DATA FOR REVIEW =
====

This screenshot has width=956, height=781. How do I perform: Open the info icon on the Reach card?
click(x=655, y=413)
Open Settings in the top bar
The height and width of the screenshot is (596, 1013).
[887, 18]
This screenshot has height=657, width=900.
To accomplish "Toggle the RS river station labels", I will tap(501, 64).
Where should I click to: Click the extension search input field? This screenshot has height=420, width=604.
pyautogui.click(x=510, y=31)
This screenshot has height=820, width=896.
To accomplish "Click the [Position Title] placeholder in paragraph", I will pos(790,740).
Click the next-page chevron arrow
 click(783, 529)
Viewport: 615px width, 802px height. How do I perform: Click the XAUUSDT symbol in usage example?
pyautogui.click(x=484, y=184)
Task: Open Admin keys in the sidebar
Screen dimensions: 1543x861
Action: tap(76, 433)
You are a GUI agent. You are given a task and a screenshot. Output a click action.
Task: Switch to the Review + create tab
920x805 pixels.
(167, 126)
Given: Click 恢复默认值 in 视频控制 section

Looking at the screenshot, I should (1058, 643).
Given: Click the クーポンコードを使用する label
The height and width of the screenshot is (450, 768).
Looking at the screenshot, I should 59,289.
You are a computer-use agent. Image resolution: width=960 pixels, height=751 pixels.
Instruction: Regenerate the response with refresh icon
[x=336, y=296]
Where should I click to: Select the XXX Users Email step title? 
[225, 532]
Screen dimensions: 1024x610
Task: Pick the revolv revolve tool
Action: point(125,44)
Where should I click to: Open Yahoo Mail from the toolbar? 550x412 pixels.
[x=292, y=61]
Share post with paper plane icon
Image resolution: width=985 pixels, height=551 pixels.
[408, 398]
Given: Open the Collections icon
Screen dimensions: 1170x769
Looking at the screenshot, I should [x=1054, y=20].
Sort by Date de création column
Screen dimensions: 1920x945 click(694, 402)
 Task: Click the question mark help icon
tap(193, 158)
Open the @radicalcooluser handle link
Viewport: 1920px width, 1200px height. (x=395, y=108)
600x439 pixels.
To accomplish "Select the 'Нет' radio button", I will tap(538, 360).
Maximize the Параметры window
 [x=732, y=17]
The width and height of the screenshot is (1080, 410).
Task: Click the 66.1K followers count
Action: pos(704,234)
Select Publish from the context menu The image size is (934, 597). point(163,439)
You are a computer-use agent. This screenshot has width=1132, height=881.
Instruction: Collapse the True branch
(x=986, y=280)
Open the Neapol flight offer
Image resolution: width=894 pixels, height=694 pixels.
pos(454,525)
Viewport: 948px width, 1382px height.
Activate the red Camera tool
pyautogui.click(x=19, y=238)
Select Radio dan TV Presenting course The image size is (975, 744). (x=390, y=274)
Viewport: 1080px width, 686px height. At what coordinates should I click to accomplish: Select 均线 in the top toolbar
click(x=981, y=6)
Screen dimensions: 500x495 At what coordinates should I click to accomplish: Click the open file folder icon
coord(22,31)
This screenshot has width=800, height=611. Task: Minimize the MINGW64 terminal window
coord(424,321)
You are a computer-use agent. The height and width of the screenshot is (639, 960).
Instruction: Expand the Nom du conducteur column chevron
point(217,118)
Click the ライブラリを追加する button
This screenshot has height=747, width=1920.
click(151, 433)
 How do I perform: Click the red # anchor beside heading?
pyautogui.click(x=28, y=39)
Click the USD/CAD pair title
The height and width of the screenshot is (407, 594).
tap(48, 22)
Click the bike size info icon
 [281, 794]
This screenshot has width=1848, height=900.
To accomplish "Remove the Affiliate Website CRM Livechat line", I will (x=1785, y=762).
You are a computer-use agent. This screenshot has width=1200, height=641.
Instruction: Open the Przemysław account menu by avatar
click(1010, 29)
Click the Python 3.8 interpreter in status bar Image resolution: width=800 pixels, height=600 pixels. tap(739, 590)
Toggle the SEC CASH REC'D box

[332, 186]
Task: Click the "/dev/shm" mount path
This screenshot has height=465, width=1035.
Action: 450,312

====

WHAT THE TASK REQUIRES = What is needed is a copy of every line above in which "computer" appears.

EXERCISE RESULT =
You are a computer-use agent. Image resolution: width=960 pixels, height=751 pixels.
You are a computer-use agent. This screenshot has width=1132, height=881.
You are a computer-use agent. The height and width of the screenshot is (639, 960).
You are a computer-use agent. This screenshot has width=1200, height=641.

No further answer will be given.